While I’m proud of what my team and I were able to accomplish at Semantria, as with many first-time founders, I made my share of mistakes. In particular, I didn’t hire a customer success pro early enough, and that impeded Semantria’s early growth.
Before I dive any further into what I did wrong, and what I should have done differently, it’s worth highlighting the typical lifecycle of a startup. Paul Graham’s classic “startup curve” retains its accuracy.
In particular, I want to focus on the first three stages: “TechCrunch of Initiation,” “Wearing Off of Novelty” and “Trough of Sorrow” because it’s these that are important to the story. During Semantria’s TechCrunch of Initiation we quickly onboarded numerous new accounts as the company benefited from positive media buzz. Many prospects were intrigued by the idea that they could get sentiment analysis in a matter of minutes for less than $1,000; technology which was previously available only as on-prem software for large companies and required expensive servers, on top of the $100K a year or more in licensing costs.
It was an incredible and exhilarating time but our rapid growth also left us vulnerable to the usual growing pains. During the TechCrunch of Initiation every company enjoys the buzz that comes with the novelty of having a new product on the market. Silicon Valley is full of innovators and early adopters eager to try out what might be the next big thing. But things eventually change. New startups are founded or emerge from stealth and the aura of novelty naturally passes to them. Suddenly you aren’t getting a flood of inbound interest and have to cultivate your existing contacts and proactively reach out to new prospects in order to grow.
That’s exactly what happened to us at Semantria. Unfortunately, without a dedicated customer success professional we lacked the internal resources to properly nurture the large number of accounts we onboarded during our TechCrunch of Initiation. As the Wearing Off of Novelty inevitably passed into the Trough of Sorrow we weren’t able to support and retain all of the accounts that we had onboarded in our first stage as company. The problem was that as a small startup we didn’t have enough people to give each account the attention they deserved. I’m confident that if we had had someone who was 100% focused on customer success this could have been avoided.
Now, everyone knows that your existing customers are important.
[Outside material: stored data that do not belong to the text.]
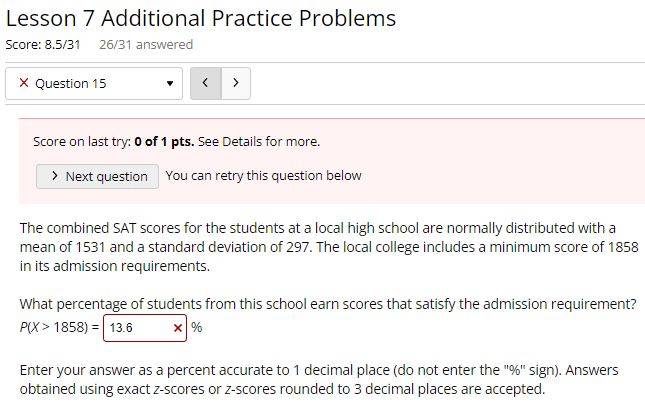Go to next question with right arrow

(x=236, y=84)
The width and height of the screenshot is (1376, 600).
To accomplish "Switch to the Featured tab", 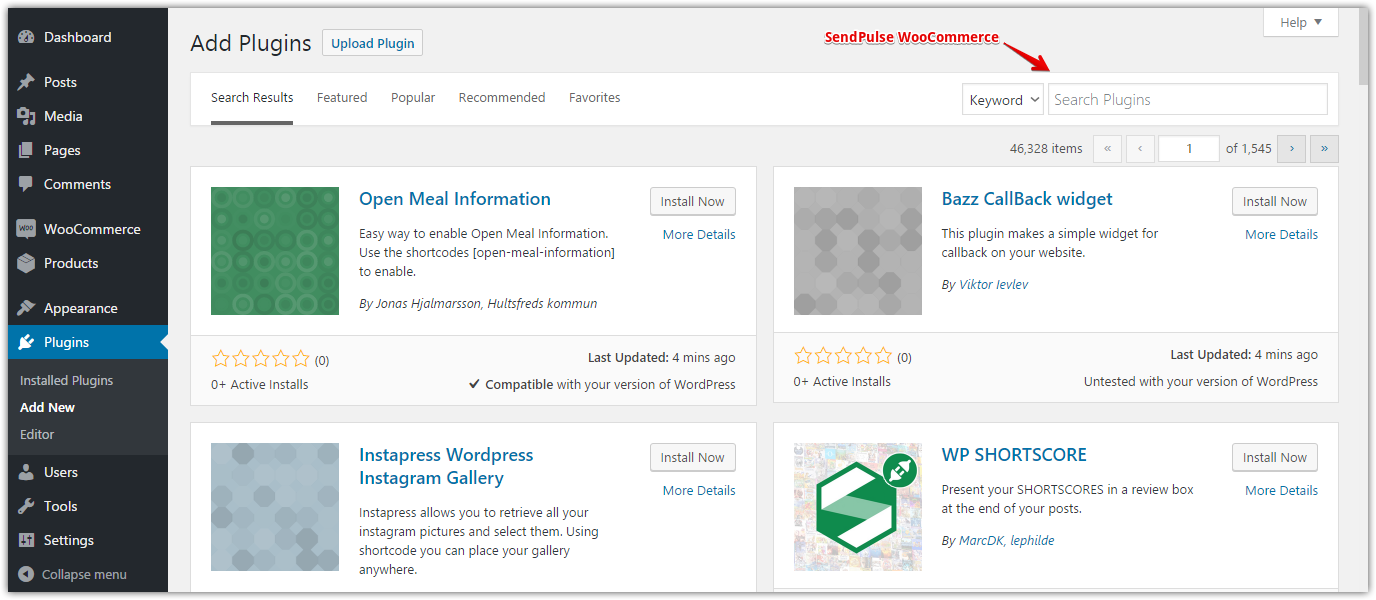I will (342, 98).
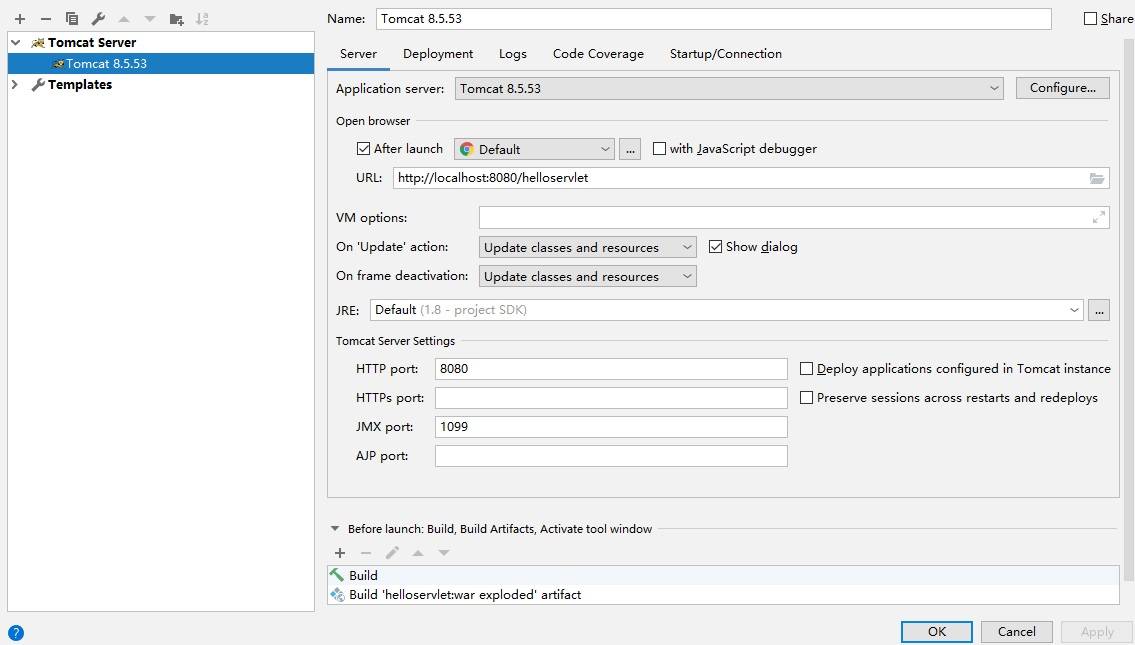Click the add before-launch task plus icon
Image resolution: width=1135 pixels, height=645 pixels.
click(340, 553)
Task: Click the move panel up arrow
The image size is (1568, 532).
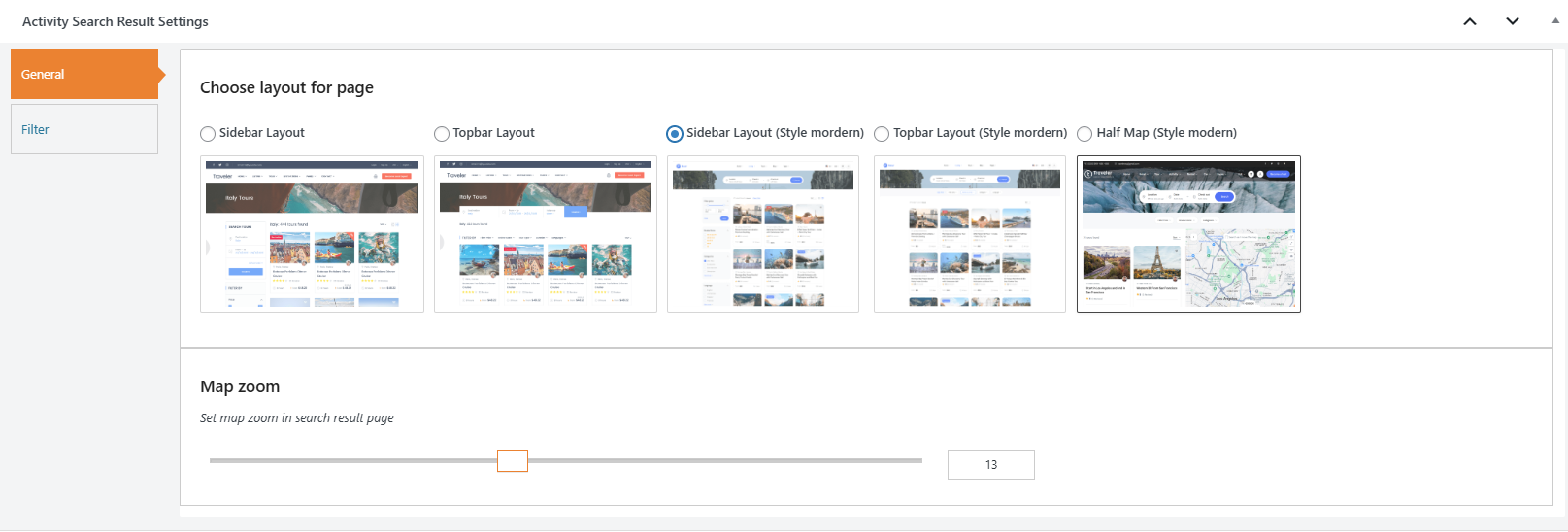Action: 1470,21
According to Inc “acquiring new customers is expensive (five to ten times the cost of retaining an existing one), and the average spend of a repeat customer is a whopping 67 percent more than a new one [emphasis added].” However, as a young company the key is to remember how important your existing customer base is, and to invest in internal resources accordingly. In particular, companies need to focus on churn metrics from day one.
For a SaaS model I look at the major periods in a customer life cycle as follows:
- Customer Onboarding
- First 90 Days (Higher-Touch Period)
- Rest of the Year (Lower-Touch Period)
- Last 90 Days Before Renewal (Higher-Touch Period)
During periods two and four having a full-time customer success professional around to assist customers as they learn to use your product and to reignite customer love for your product 90 days before renewal is absolutely critical. This may seem obvious, and more and more companies are taking notice by hiring customer success professionals, but when you’re a small company looking to minimize your burn rate a customer success professional can seem like an unnecessary luxury.
Trust me. It’s not. In today’s world of SaaS delivery models and extensive customer choice you have to continually deliver value to customers, not just at the point of sale. Looking back, if there was one thing I could tell myself when I first founded Semantria it’s that every dollar spent on customer success will earn a tenfold return over a customer’s lifecycle. As a more experienced founder I knew that I wanted to hire customer success early at People.ai and I’ve been impressed by the results that our customer success manager has delivered within just a few weeks of joining our company.
I hope it doesn’t take you until your second company to learn from my mistake. Take it from me and add customer success to your team early!